This amp has amazing synergy with whatever you plug in to it, giving your fingers and axe power to take you from muted, complex jazz tones to perfect ’70s crunch and everything in between.
Charles Mingus said, “Making the simple complicated is commonplace— making the complicated simple, awesomely simple, that’s creativity.” In the time I spent with the Jackson Ampworks NewCastle, it was hard not to be struck by how well simplicity can work in an amplifier.
A feisty little brother to the more famous Britain—the amp that put Jackson on the map—the two-knob, EL84-equipped NewCastle is about as streamlined as they come. But don’t be concerned about the NewCastle’s minimal controls limiting your range. This amp has amazing synergy with whatever you plug in to it, giving your fingers and axe power to take you from muted, complex jazz tones to perfect ’70s crunch and everything in between.
The NewCastle comes dressed up in a sumptuous, carefully applied skin of copper- and-cream leatherette, accented by gold piping and metallic accents. The opulent look of the material is a little incongruous with the simplicity of the amp’s circuit, but it adds an elegant, custom-made feel that’s complimented by the super-solid 13-ply Baltic birch cabinet. Nice and light at 20 pounds, the head makes a cool mini stack when paired with the Jackson 1x12 dualported cabinet.
The NewCastle’s front panel is dead simple: a pair of knobs for volume and tone, plus a single input. Around back you’ll find speaker jacks with impedance selection and power and standby switches. A quick peek at the guts reveals top-quality construction and components, including Mallory capacitors, Carling switches, and Neutrik jacks.

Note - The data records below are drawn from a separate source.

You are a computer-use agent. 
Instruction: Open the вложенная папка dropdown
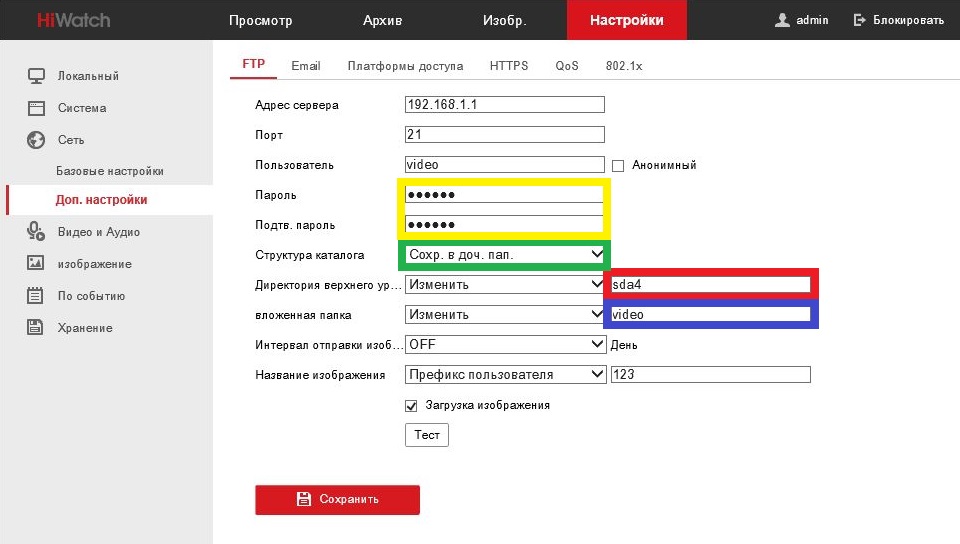[505, 314]
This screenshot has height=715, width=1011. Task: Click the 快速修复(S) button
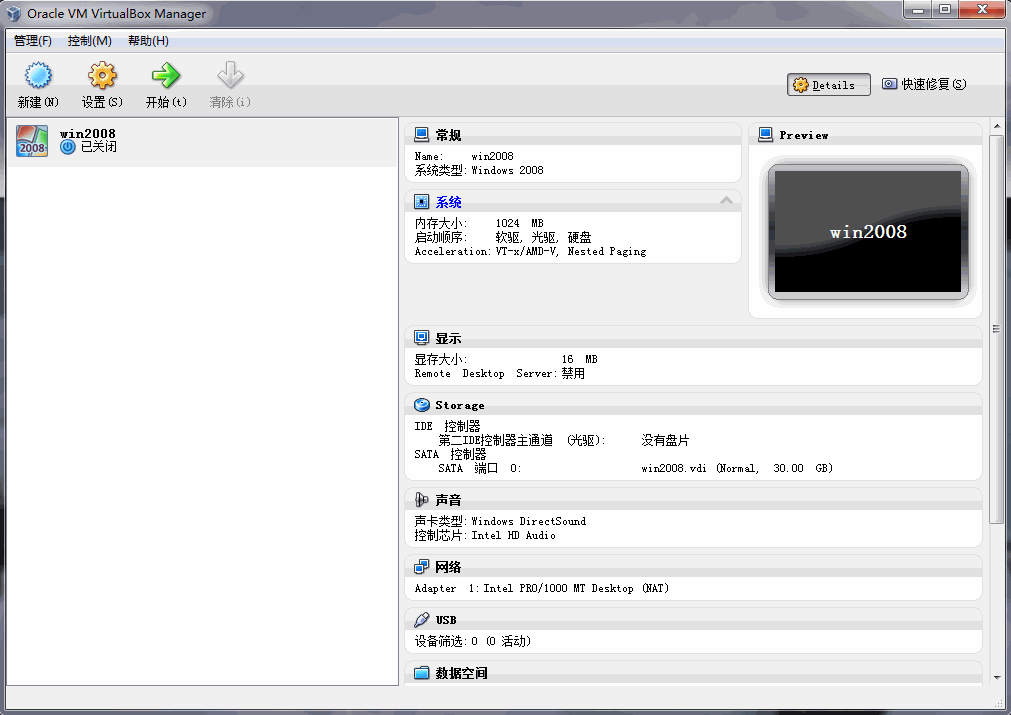click(922, 84)
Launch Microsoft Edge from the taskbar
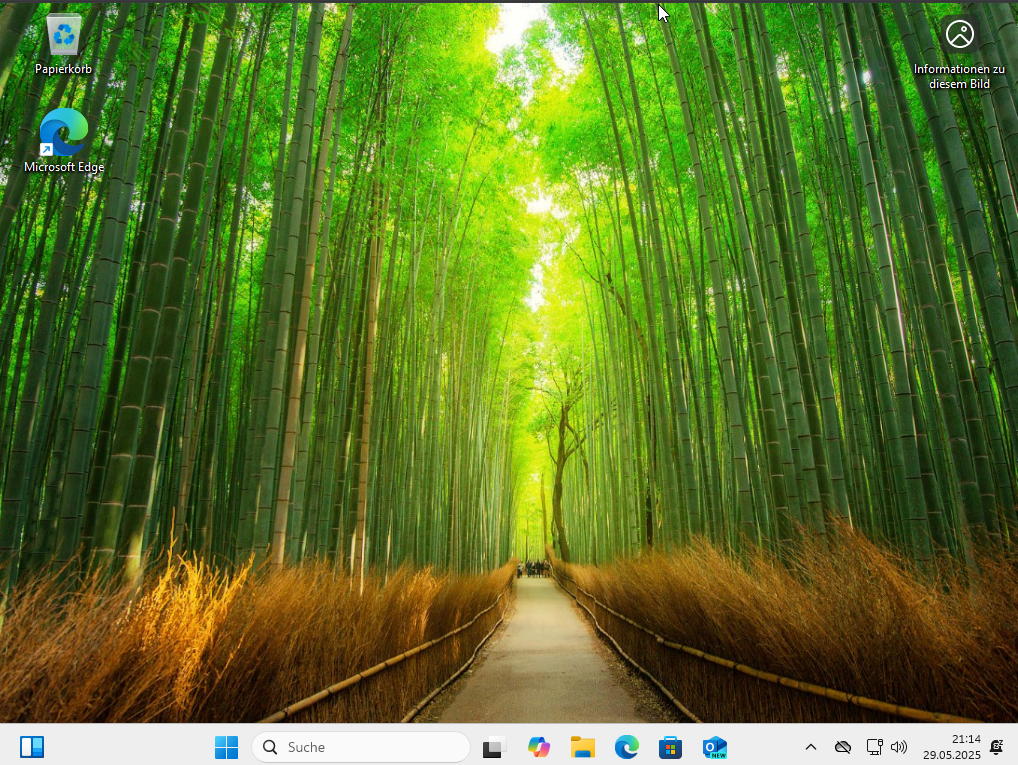The image size is (1018, 765). (626, 747)
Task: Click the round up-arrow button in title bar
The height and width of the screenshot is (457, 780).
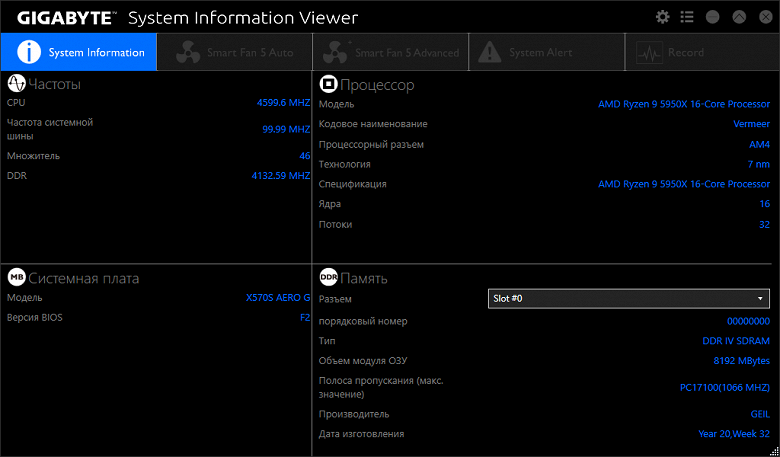Action: click(739, 17)
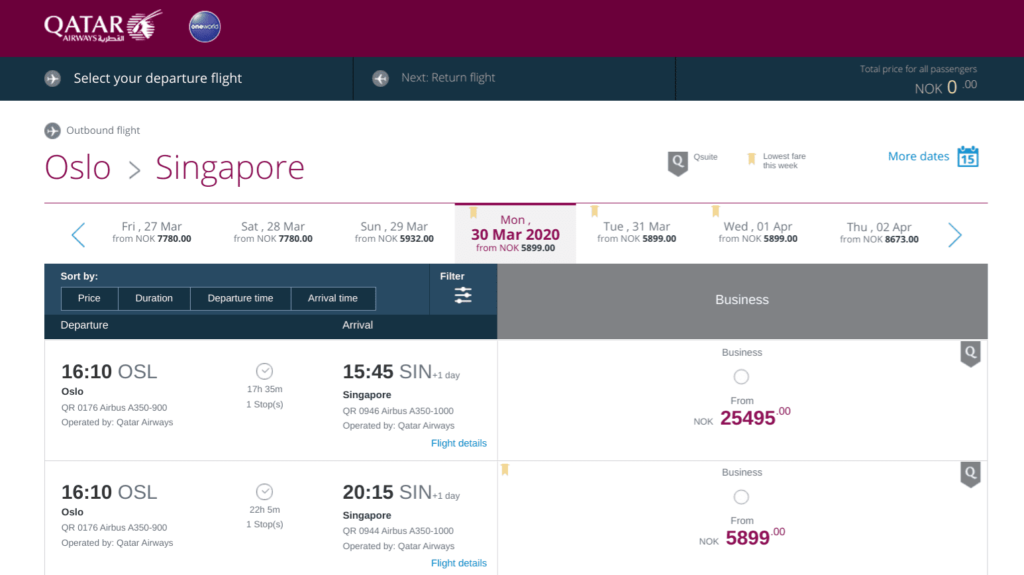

The closed-back speaker cabinet is home to a Celestion Alnico Gold speaker, a pair of vertically oriented, forward-firing ports, and a beefy steel handle that’s recessed for easy stacking. My only quibble was with the softness of the cabinet covering, which feels and looks great, but seemed delicate enough to scratch easily in transport.
Turning the Key
I plugged in a Les Paul and set the volume knob to 9 o’clock to assess the amp’s clean tones and was surprised by the NewCastle’s output. The little 18-watter acts more like something in the 30-watt range. The closed-back cabinet has tremendous bass presence, even at low volumes, with the kind of wide dispersion you’d expect from a much larger enclosure. With the amp’s tone knob at noon, I ran through some intricate, early Pearl Jam-like clean rhythms on the Les Paul’s neck pickup and found that the amp’s strong midrange and super-tight bottom end combine as a sweet baseline voice. Here, the amp feels alive with harmonic complexity. Its blooming character makes you want to linger on simple chord arpeggios and listen to your guitar ring with a tasty stew of fundamental notes and overtones.
Punch and Crunch
With the bridge pickup selected, the tone knob set to 3 o’clock, and the amp’s volume knob at 2 o’clock, the vintage output of Seymour Duncan ’59 pickups kept things plenty clean and snappy for country licks. But it’s easy to squeeze a little more grit out of the NewCastle by digging in harder— this is a very touch-sensitive circuit. And when you want to hear your unadulterated guitar tone through a set of glowing EL84s, simply turn the very effective tone control all the way to the right, which bypasses the tone section of the circuit entirely. Simple—and simply nasty with the right axe and the amp volume cranked.
The Jackson makes it feel effortless to use your guitar knobs to control the breakup and tone. Rolling the guitar’s volume knob back yields the predictable reductions in gain and a very slight treble roll-off. But rolling back the tone knob and switching to the neck pickup gave me a slightly dark, John Scofield-inspired AC30 tone full of texture with plenty of sustain for more aggressive solo excursions.
Cranking the volume to 4 o’clock put me in crunch heaven. Jackson touts the amp as a platform for clean tones and pedals, but I found myself spending a lot of time generating very big tones with the Les Paul plugged straight in. Even as the NewCastle gets more forward sounding and aggressive, it rarely gets muddy or loses the capacity to cut through a mix. And if you’re looking for a creamier lead sound, simply roll back the guitar’s tone knob a tad to round off some edges without losing texture or detail.
The NewCastle’s chimey, three-dimensional voice fills a room with the sort of acoustic airiness that makes the amp seem nearly transparent at times. And this is the real beauty of the Jackson—it’s so easy to dial in a gorgeous tone that you tend to tinker with gear less and just let the creative juices flow. The NewCastle puts little between you and your sound, and its big, musical soul gives back what you put in, whether it’s fat, sustaining chords or sweet, ambient picking. The amp, as advertised, is a great blank slate for pedals too, if you really want to expand your sonic range. But as you come to know the NewCastle, you’ll appreciate how well it synergizes with you as a player. And this amp could leave you surprised at how much dynamic range and drive you can generate using just your fingers.